Author: Jimmy "the Perv"
Rev History
Rev .00 - 12/12/2015
Rev .01 - 03/18/2022


Juicy Fruit


I don’t believe in Destiny, Karma, Fate, or any of that other hippy-dippy non-sense. I don’t believe in Fairies or Unicorns, and never in one thousand years did I believe I would end up a farmer.


***


The Breezy Bean Eco-Farmstead and Permaculture Center, was and might still be located in south-western Iowa, ‘bout 50 miles off the Missouri river and the same out the city of Omaha, Nebraska. The land is flat and beautiful. The dirt is black as potting soil and every bit as soft and giving. It was the kind of place begging for someone to plant roots deep down into, and that’s exactly what the Greenbeans did. Oak and River Greenbean to be precise. 


This is a true story, not an allegory. 


The Greenbeans were regular people who ended up becoming Greenbeans in the first place as a choice they made for themselves together when they got hitched: “It’s more egalitarian that way,” they said, “rather than favoring one person’s name or the other.” In other words and other times, it would have been appropriate to call the Greenbeens a couple of hippies, but those words and times would fail to capture the changes in counterculture between the late sixties and the early aughts. River and Oak might have been farmsteaders, but they had spent their youth fighting neo-nazis in city streets and moshing the nights away, same as me. 

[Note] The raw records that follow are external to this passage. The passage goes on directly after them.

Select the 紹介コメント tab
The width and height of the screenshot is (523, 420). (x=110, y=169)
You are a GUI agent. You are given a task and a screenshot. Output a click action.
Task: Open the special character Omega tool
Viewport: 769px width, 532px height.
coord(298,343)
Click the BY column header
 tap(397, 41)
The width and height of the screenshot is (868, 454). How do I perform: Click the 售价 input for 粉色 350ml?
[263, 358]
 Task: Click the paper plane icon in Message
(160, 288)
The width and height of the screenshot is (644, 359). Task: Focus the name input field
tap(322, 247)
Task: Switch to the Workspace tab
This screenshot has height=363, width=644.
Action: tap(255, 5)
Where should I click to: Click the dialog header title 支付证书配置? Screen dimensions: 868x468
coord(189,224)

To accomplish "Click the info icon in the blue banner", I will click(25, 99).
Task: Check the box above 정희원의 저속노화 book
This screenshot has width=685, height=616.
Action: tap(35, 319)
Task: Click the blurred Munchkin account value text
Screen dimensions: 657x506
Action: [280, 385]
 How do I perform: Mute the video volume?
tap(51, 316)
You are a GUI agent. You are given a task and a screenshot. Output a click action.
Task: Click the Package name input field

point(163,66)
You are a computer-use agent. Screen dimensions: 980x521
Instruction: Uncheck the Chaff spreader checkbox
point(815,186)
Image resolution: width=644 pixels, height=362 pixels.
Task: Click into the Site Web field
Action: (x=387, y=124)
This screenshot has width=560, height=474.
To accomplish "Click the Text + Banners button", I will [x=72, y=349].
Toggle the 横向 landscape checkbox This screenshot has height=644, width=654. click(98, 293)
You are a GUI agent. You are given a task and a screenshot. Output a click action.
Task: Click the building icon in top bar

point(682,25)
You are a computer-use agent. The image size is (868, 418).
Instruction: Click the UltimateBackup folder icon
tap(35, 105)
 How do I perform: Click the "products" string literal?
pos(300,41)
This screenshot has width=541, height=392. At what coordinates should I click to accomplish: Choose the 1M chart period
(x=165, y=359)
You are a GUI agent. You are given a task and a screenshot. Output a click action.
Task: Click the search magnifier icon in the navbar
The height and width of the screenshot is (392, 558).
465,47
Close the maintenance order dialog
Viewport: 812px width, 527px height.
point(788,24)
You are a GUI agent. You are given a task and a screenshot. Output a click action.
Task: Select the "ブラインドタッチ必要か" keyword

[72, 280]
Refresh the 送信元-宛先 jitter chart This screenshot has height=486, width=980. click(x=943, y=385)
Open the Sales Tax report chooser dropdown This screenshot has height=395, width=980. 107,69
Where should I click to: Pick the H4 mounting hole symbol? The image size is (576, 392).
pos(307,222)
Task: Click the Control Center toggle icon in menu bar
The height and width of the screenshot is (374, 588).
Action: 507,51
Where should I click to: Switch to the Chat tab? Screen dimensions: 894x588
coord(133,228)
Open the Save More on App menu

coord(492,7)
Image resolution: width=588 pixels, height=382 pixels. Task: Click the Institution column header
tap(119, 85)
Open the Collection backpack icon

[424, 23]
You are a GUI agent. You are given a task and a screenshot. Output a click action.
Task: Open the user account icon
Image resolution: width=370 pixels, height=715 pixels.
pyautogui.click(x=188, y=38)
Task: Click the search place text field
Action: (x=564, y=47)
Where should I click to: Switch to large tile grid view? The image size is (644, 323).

I could call River and Oak Greenbean an attractive couple, but that would be severely understating the level of raw, sexy, hot-Hot-HOT that comes from combining human beings that in love with each other, the world and their own roles in it. Real talk now, as their assistant, I was more than a touch infatuated with the both of them in ways I was not ready to admit or manage. Working on the farm, I was sinking ever deeper into a titillating tension of  personal discomfort on account of how comfortable the Greenbeans were with nudity and public acts of titulation.


It would over-complicate this story now to speak of the interworking dynamics of an anti-authoritarian worker’s collective and the complex emotional web of young field hands that come and go over the course of a growing season at Breezy Bean, so instead of going off into the weeds with those details, let’s us pretend, for the sake of simplicity, that I was all alone as an field hand on this farm.


Alone.


Alone with Oak, River, and the two little string beans that River and Oak had thus far brought forth onto this earth: Duck and Goose. Oak, River, Goose and Duck. Each and every one of them was perfect and happy running butt-naked, wild and free around the growing humid heat of a river valley summer. Each and everyone out there at the Breezy Bean but me.


It is shockingly unspectacular to admit that I, Jimmy the Perv, have a predictably droll and boring sense of shame, but there it is! I do. Especially in regards to the human body and my repressed sexualities.

Especially in regards to human bodies and sexy-sexualities in close proximity to my own.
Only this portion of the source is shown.